Many companies will be doing physical inventories (and adjusting their ERP systems to agree with counts) at the end of December and the first of January. Remember that just because you are a small business, you’re not exempt from fraud. In fact, the MAJORITY of frauds occur in businesses with less than 100 employees! Here are some things to look for when you are doing these adjustments (for both managers and IT departments / outsourcers):
- Many adjustments to reduce inventory without many entries to increase inventory. In most inventory systems, counts on items will be different from the inventory records. Keying errors, stocking errors, shipping errors, etc., all contribute to this. You’ll ship a black item when midnight blue was ordered, and the customer won’t complain because the colors are so similar. However, if all the entries are in a downward direction, something is causing inventory to shrink. You should dig deeper to find out what it is.

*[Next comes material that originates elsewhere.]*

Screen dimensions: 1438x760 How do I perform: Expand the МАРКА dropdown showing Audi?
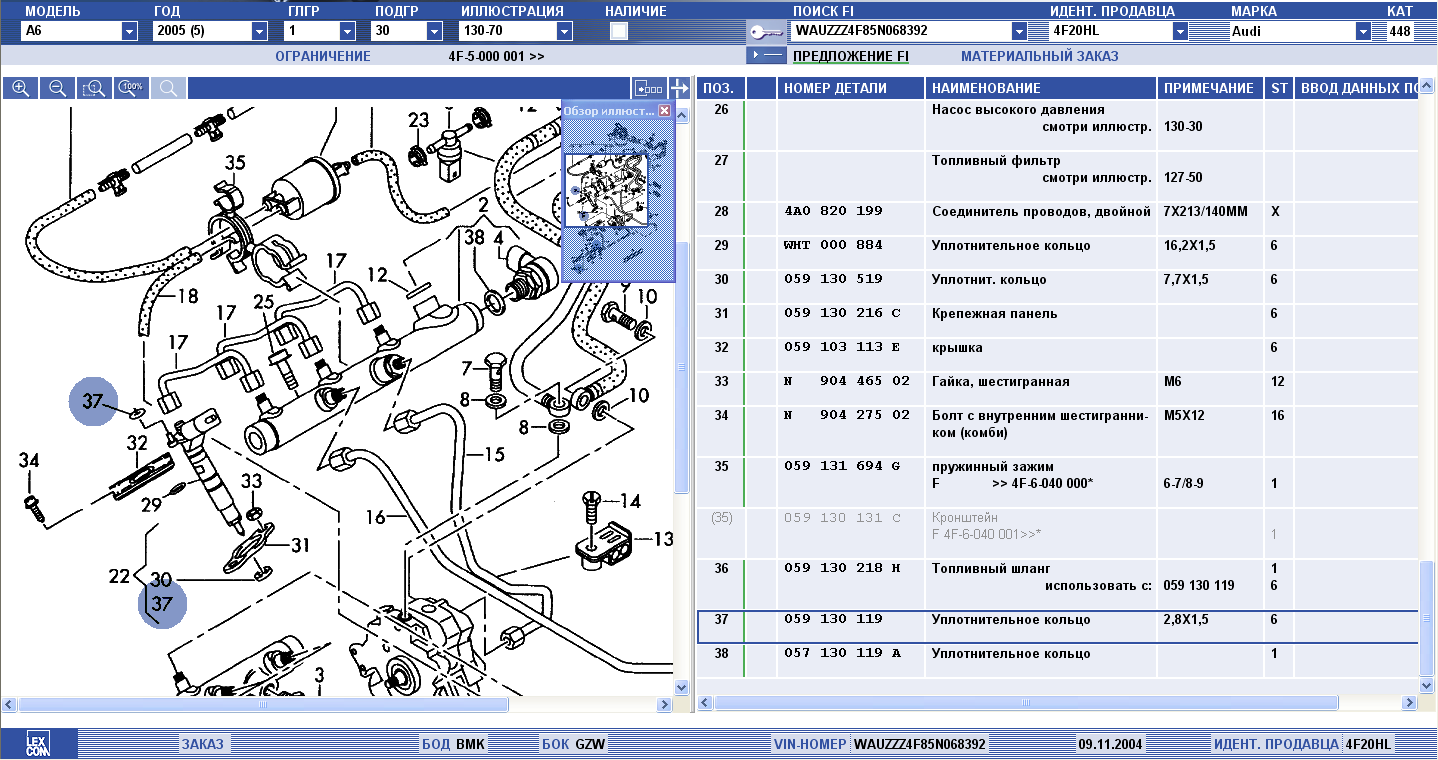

- Credits to customer accounts that don’t correspond to inventory returns. This depends on the type of business you’re in. In many businesses, customers should not receive credit until the product is returned. Seeing entries in customer accounts that aren’t justified by inventory receipts may indicate a need to dig a bit.
- Employees that stay late and arrive early to do parts of the inventory count themselves. This may indicate a need to adjust counts to the correct numbers.
- Profit margins that decrease from year to year after the adjustments are posted
- Take particular note of misplaced items.If you have a large number of items that are not located where they should be, you should look deeper. It may be carelessness, or it may be items that have been pulled from incoming or outgoing shipments without being recorded to ‘make up the difference’ for items stolen
This isn’t a comprehensive list, but it will help you get started thinking.
Here are some suggestions for taking a physical inventory to increase the chances that you’ll find fraud if it exists:
- Count in twos. One of the employees in each team should be an employee that doesn’t normally have access to inventory.
- Randomly recount items that have previously been counted. Make sure you count items from all the teams. You’ll find some errors, but if a team has a number of errors, all in the same direction, take a closer look.
- Randomly test pallets for hollow centers. Several inventory frauds have been covered up by stacking pallets around the edges and leaving the centers hollow (or filled with empty boxes). You also need to weigh and open a few boxes from the middle and bottom of pallets.
A few ideas. If you think you have a problem, consult an expert in both fraud and ERP systems. You’ll need both to get the best result.